Paisanu.

J’étais un assidu de la pétanque et ce jour-là, je faisais un tour du côté des séniors. On m’avait demandé de passer, histoire de jouer quelques parties avec eux pour casser la monotonie. C’était la troisième fois pour moi et j’arrivais lorsque d’autres, saturés après quelques parties, nous regardaient assis sur un banc.

Barthélémy, que j’appellerai Barth plus tard, se tenait un peu à l’écart avec sa petite chienne à la robe mitigée sable et fauve, dont j’ai oublié le nom. Mendeley , une consonance dans ce genre, me semble-t-il. Ma façon de jouer qui reflète bien ma personnalité l’avait interpellé. Il s’était enquis auprès de ses camarades de jeu pour savoir qui j’étais. Et ce soir-là, il me demanda de m’assoir à son côté. Depuis nous sommes restés amis jusqu’à son dernier souffle.

Barthélémy était corse comme moi… et d’emblée m’a voué une amitié sans bornes. Nous avions parlé une petite heure seulement. Son épouse Zinette, nous regardait tous les deux en silence et lorsque Barth s’éclipsait quelques minutes, elle en profitait pour me dire qu’ il me considérait comme un fils. A tel point qu’il se montrait protecteur à mon égard alors que je n’avais nullement besoin de protection. Lorsqu’il m’arrivait, dans des moments d’égarement, de me montrer maladroit ou de dire des bêtises indéfendables, il prenait ma défense contre tout le monde. J’étais intouchable.
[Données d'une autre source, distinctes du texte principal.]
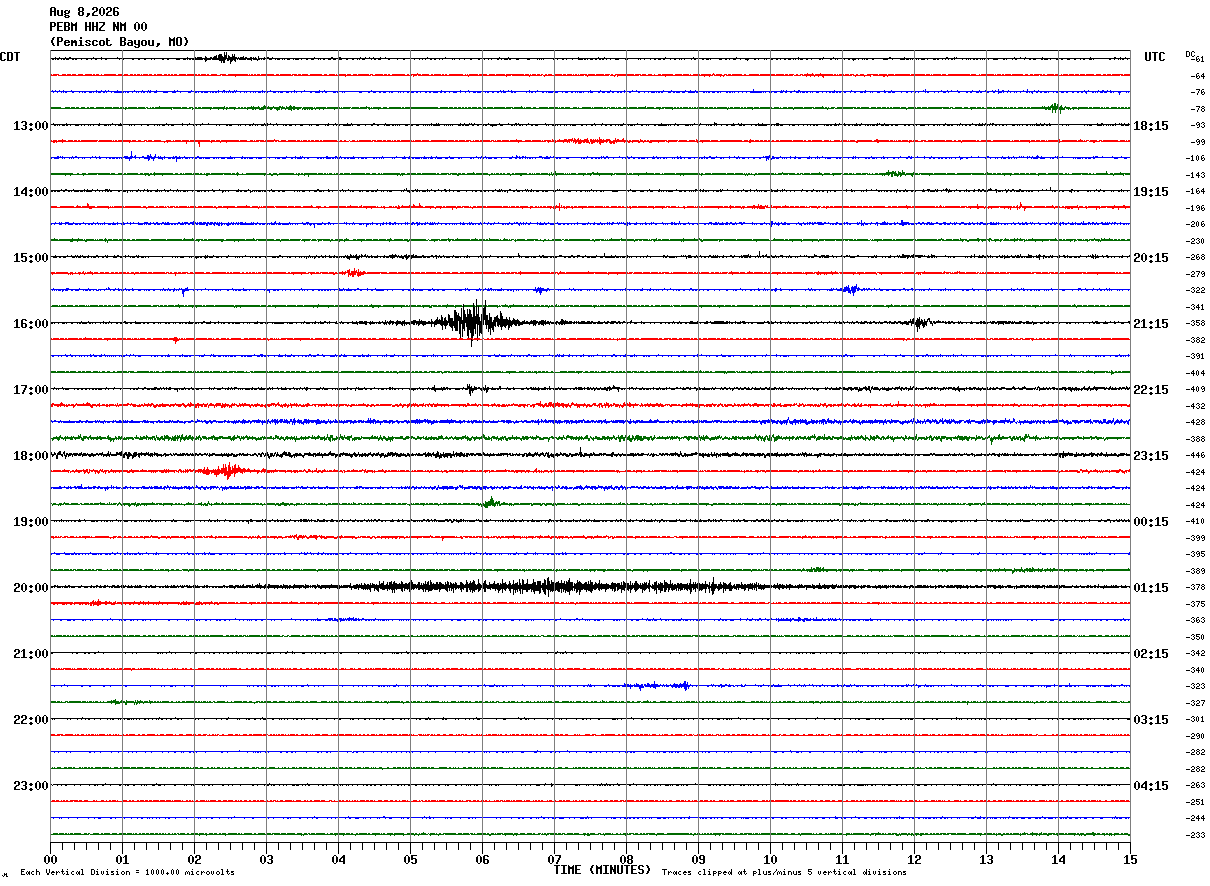The height and width of the screenshot is (886, 1210).
Task: Click the traces clipped footnote text
Action: 784,872

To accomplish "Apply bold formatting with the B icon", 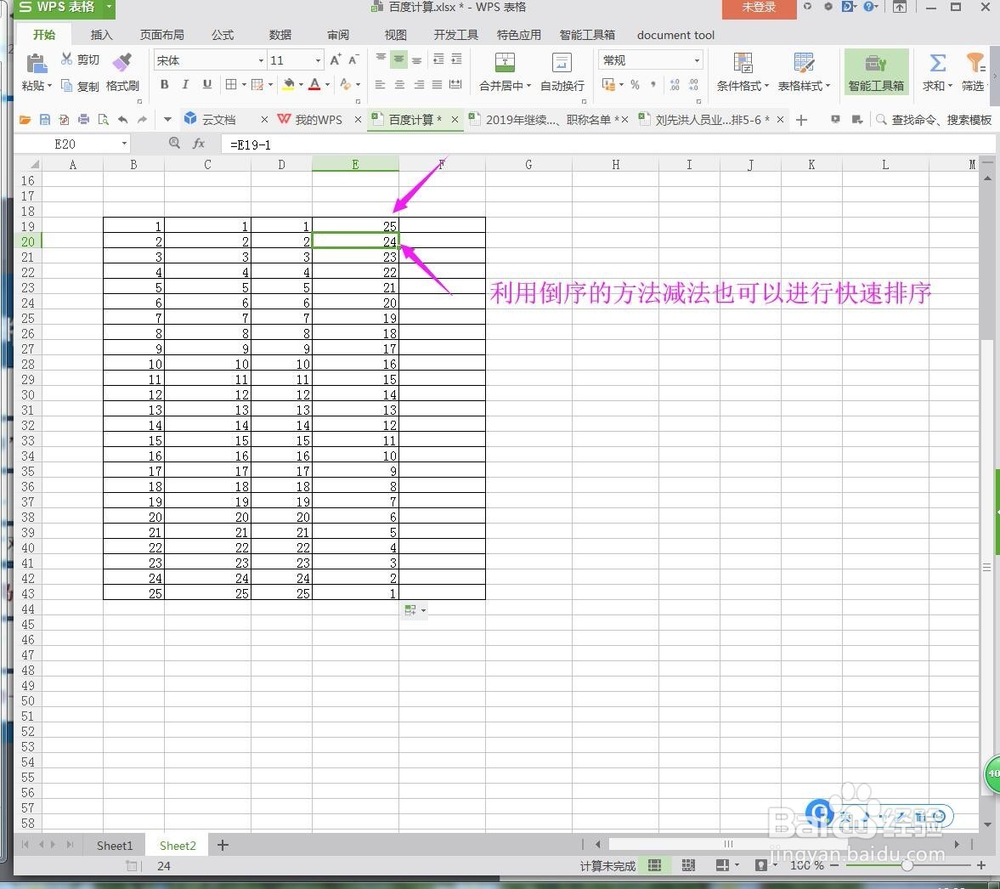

Mon ami avait bien réussi sa vie, responsable d’une maison d’édition à Londres, il était retraité de fraîche date lorsque je l’ai connu. Il vivait dans un autre monde, j’évitais de me trouver en compagnie de ses hôtes habituels du showbiz. Je fuyais ces relations, ne me sentant pas très à l’aise. Il a fini par me piéger.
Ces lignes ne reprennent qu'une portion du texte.